*本文*
------------------------------------------------------------

70の瞳

笑いあり涙あり、36人の子どもたちが生活する児童養護施設「さんあい」の出来事や子どもと職員の声をお聞きください。

ユマニチュード

2018-09-14 13:43:38 | 愛すべき子どもたち

ユマニチードとは、フランスで提唱されたケアの一つで、イヴ・ジネスト氏とロゼット・マレスコッティ氏の2人が考案したケア技法で、世界各地の介護や医療の現場で実践されており、特に認知症の人のケアに有効だと言われています。

この技法の柱は、患者や介護対象者をサービスの対象者として見るのではなく一人の人間として見つめ、「見つめる、話す、触れる」ことにより、尊厳ある人間として接することです。

日本人は、人とのコミュニケーションが得意ではない人が多いと思います。じっと目を見つめるてしっかりと話すこと、スキンシップを取ることは、多くの方々にとって大きなチャレンジではないでしょうか?

でも、弱い立場の人に寄り添うときに、この3つのことは不可欠ではないかと思います。児童福祉の現場も同じです。子どもの目線で見つめ、話すことは常に求められています。でも困難なのは、「触れる」ことです。人は不安な時に他の人に触れられると安心します。しかし、他人同士が暮らす施設では、どの程度までのスキンシップが適切かを判断することが難しい場面が沢山あります。

ただ、軽く手に触れたり、握手したり、肩や背中を叩いたりすることは、子どもたちに安心を与えます。小さい子どもたちは、布団の中で入眠する前に職員に背中をトントンしてもらうことが至極の時なのです。

大きい子たちも、自分では意識していないかもしれませんがスキンシップを求めているように感じます。施設に暮らす高校生たちをアメリカの家庭に短期間ホームステイをさせるプログラムの報告書を読んだことがあります。その中で、頻繁なスキンシップが日常的で他人との距離間が近い文化の中で短期間のうちの子どもたちはホームステイ家族と打ち解け、数日後のお別れの時は涙とハグの感動的なものだったとありました。

このような文化を羨ましいと思いますがここは日本です。アメリカの文化を施設で適応することはできません。しかし、ユマニチュードの考えは、文化の枠を超えた普遍的な部分があります。施設でも応用して子どもたちのために活用できると思います。

近くで教えてもらうと、いつもより宿題が進むね。

------------------------------------------------------------

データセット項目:
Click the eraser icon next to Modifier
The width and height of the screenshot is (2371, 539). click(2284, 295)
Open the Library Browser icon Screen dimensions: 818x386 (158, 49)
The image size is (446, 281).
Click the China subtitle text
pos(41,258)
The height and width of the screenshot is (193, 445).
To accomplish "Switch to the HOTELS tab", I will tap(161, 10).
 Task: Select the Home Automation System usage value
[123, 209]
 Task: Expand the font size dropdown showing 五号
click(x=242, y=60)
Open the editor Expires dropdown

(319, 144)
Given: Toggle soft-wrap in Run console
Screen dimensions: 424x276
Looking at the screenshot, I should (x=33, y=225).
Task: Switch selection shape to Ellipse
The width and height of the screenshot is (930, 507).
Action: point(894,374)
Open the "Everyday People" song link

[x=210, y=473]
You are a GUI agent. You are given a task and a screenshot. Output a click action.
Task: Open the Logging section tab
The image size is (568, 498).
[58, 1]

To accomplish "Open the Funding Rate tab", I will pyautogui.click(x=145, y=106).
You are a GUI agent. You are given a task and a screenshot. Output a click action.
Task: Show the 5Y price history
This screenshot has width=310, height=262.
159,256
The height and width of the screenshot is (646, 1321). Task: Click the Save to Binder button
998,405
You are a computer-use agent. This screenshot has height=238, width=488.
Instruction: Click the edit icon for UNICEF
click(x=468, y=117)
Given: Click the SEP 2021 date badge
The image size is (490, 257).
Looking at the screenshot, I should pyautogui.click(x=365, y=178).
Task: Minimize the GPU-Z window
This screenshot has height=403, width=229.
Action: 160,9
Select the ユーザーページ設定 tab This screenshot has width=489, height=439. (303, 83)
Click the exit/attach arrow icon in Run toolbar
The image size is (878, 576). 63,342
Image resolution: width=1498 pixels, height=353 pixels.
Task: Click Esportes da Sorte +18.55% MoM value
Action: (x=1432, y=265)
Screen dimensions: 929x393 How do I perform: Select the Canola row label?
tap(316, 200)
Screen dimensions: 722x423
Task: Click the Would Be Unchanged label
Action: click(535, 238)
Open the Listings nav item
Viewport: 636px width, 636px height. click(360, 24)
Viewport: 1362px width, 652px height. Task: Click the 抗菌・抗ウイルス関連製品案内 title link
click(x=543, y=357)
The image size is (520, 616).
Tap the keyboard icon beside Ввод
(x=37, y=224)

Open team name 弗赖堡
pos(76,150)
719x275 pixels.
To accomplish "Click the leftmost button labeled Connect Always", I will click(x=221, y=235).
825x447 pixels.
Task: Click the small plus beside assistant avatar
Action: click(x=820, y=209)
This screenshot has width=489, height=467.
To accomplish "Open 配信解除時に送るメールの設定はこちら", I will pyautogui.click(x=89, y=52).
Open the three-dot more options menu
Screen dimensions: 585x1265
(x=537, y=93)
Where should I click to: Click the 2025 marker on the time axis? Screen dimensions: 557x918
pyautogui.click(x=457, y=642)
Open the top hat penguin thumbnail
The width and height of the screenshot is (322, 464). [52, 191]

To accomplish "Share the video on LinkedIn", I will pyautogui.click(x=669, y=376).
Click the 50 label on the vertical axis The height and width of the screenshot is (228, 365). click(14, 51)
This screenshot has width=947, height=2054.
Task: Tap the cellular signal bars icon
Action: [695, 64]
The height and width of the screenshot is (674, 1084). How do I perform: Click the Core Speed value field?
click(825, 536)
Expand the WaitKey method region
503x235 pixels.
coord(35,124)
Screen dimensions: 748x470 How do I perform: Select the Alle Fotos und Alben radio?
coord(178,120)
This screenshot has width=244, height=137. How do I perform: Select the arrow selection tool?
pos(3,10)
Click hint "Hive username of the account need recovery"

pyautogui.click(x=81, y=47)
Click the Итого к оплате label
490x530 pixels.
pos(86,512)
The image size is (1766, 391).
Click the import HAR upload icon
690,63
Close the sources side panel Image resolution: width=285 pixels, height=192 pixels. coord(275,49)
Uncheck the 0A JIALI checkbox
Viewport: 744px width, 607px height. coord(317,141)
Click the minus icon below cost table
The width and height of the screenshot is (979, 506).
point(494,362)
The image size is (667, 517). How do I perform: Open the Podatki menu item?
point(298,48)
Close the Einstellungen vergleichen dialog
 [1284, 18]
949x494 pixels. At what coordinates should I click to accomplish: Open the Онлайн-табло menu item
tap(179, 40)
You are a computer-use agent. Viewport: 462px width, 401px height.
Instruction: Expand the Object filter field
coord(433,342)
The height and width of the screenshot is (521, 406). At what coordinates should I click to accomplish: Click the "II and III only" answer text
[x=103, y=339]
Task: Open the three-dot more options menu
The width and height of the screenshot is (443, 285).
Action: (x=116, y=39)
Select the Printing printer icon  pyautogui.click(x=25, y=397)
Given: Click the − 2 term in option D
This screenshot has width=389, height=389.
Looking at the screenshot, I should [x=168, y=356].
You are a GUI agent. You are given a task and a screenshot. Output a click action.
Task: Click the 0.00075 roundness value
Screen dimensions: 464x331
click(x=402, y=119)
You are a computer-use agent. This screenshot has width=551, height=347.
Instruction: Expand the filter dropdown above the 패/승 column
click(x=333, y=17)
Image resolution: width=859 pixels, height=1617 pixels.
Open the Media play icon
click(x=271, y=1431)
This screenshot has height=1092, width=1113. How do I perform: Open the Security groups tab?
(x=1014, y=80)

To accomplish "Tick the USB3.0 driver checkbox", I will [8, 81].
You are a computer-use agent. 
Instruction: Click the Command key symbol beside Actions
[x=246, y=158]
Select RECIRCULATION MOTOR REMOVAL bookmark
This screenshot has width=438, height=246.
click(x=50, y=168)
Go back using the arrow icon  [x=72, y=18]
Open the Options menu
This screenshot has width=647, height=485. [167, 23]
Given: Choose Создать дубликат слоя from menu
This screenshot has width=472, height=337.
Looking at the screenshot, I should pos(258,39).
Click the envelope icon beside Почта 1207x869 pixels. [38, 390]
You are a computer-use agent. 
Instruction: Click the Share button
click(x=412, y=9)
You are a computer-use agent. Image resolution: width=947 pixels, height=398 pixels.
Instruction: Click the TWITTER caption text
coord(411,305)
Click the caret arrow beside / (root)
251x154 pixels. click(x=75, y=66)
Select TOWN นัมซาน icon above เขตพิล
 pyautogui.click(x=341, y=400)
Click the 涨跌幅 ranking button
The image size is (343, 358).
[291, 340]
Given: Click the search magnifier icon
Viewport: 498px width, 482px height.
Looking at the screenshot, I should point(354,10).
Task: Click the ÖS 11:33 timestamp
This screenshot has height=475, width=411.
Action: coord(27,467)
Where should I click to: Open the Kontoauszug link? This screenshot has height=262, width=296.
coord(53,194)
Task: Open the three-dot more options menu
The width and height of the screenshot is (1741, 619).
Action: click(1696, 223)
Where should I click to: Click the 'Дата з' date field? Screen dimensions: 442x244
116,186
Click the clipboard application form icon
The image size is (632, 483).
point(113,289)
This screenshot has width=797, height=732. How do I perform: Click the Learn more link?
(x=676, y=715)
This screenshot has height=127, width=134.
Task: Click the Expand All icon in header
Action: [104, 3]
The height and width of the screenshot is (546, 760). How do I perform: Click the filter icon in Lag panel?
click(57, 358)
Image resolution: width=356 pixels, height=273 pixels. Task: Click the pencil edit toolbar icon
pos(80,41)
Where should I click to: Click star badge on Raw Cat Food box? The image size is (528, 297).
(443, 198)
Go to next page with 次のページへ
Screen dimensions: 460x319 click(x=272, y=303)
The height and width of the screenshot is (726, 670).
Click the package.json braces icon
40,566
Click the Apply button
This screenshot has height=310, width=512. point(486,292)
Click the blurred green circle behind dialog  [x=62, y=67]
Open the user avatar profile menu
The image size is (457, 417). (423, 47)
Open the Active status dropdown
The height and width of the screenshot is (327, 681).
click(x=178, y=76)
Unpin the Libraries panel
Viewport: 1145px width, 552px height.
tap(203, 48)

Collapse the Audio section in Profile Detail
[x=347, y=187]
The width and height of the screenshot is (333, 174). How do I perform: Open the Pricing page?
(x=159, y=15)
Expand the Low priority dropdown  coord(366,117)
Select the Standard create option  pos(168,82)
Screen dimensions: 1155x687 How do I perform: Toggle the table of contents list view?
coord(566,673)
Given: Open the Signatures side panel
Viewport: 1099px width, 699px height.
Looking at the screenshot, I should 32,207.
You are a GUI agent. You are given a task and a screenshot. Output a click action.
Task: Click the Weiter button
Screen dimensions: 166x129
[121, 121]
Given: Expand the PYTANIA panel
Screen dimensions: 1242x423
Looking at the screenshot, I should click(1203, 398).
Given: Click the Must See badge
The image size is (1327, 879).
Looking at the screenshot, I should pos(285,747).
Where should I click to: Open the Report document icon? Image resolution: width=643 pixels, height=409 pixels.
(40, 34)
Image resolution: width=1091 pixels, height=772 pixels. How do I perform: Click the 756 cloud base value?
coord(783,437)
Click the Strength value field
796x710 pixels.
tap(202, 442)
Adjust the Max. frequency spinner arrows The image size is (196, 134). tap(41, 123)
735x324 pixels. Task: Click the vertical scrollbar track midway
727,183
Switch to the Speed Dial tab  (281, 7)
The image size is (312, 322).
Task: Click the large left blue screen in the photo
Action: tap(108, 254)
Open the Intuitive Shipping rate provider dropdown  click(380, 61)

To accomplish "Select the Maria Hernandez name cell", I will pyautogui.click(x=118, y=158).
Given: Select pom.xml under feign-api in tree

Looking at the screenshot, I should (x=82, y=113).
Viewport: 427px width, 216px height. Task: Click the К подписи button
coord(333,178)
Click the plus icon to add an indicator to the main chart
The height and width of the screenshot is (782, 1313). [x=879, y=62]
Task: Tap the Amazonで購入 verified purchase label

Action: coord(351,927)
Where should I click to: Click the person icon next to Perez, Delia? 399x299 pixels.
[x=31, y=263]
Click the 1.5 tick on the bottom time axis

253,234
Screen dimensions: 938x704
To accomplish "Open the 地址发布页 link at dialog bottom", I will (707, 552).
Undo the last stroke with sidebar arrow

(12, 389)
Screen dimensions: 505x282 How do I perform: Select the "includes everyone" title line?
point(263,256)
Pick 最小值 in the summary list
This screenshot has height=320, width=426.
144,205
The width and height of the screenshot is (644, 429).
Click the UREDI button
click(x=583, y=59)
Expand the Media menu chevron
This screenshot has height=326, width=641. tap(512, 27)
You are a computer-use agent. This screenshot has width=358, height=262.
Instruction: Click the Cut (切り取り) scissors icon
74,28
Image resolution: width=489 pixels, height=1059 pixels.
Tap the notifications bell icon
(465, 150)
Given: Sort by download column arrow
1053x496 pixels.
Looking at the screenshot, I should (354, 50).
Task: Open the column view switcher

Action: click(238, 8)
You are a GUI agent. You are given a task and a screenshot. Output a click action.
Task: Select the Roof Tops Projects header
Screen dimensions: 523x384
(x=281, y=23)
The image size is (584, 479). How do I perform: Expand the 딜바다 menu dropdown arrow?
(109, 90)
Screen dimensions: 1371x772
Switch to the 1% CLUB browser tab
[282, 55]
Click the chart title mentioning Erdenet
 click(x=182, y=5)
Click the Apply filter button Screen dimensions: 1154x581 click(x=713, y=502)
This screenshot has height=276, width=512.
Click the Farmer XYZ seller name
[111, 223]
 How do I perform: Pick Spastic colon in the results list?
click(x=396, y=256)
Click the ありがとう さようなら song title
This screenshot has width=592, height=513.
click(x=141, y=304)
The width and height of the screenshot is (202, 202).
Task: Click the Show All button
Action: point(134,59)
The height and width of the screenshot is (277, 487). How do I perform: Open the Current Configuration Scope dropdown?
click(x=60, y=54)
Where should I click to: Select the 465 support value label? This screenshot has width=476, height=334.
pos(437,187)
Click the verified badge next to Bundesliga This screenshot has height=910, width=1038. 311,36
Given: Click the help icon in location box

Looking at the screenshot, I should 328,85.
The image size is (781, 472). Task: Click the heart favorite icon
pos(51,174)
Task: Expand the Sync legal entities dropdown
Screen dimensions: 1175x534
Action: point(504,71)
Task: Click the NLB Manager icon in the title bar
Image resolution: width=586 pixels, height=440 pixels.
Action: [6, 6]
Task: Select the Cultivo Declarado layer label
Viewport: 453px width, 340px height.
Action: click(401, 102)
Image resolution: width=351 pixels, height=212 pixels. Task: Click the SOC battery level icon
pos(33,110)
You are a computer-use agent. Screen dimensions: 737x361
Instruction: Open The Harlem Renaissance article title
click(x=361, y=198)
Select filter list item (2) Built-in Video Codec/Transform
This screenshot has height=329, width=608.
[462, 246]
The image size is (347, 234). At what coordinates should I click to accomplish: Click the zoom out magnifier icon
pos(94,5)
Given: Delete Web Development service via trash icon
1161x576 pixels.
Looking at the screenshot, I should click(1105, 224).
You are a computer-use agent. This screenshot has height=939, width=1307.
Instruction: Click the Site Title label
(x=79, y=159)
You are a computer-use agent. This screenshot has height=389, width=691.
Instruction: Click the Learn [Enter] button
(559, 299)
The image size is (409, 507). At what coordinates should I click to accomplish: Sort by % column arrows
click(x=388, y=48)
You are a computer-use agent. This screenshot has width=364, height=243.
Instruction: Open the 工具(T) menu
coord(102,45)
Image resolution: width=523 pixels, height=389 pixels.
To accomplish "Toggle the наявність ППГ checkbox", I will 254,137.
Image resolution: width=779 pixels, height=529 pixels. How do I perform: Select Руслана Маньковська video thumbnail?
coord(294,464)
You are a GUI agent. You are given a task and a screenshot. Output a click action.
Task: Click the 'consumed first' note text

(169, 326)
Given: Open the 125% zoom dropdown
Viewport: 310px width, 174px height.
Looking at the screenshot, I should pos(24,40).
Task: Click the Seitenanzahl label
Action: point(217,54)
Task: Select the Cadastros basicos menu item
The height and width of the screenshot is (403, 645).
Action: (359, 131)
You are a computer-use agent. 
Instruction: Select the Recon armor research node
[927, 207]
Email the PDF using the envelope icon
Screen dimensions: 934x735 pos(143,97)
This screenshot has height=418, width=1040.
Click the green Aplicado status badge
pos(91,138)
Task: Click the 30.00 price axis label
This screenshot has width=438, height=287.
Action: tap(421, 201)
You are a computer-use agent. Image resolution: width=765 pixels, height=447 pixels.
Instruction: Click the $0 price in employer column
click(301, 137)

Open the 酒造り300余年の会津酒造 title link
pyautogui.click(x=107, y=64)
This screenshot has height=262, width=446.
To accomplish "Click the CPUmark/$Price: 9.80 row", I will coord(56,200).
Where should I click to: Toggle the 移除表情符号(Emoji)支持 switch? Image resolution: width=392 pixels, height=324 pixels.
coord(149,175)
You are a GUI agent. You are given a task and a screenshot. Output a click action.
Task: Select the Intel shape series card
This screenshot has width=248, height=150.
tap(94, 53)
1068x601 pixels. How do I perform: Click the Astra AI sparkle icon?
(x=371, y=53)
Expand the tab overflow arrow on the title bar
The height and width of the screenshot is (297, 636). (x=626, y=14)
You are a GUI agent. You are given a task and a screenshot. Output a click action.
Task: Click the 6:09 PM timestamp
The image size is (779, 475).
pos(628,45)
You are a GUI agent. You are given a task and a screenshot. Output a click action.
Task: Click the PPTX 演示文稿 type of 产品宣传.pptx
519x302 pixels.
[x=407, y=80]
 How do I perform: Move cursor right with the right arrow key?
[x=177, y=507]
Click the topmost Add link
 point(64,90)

------------------------------------------------------------

*必要な作業 1*
本文の一文「人は不安な時に他の人に触れられると安心します。」を英語に訳す。
*必要な作業 2*
次の(a)〜(c)が本文の内容と合うかどうかを、それぞれ「はい」か「いいえ」で答え、判断の根拠となる本文の語句をそのまま引用してください。
(a) ユマニチュードはフランスで提唱されたケアである。
(b) 「さんあい」では50人の子どもたちが生活している。
(c) 筆者は、アメリカの文化を施設で適応できると述べている。
*必要な作業 3*
本文によると、ユマニチュードの技法で尊厳ある人間として接するための3つの行為は何か。

*回答欄 1*
People feel reassured when someone else touches them at anxious moments.

*回答欄 2*
(a) はい。「フランスで提唱されたケアの一つ」
(b) いいえ。「36人の子どもたちが生活する」
(c) いいえ。「アメリカの文化を施設で適応することはできません。」

*回答欄 3*
見つめる、話す、触れるの3つ。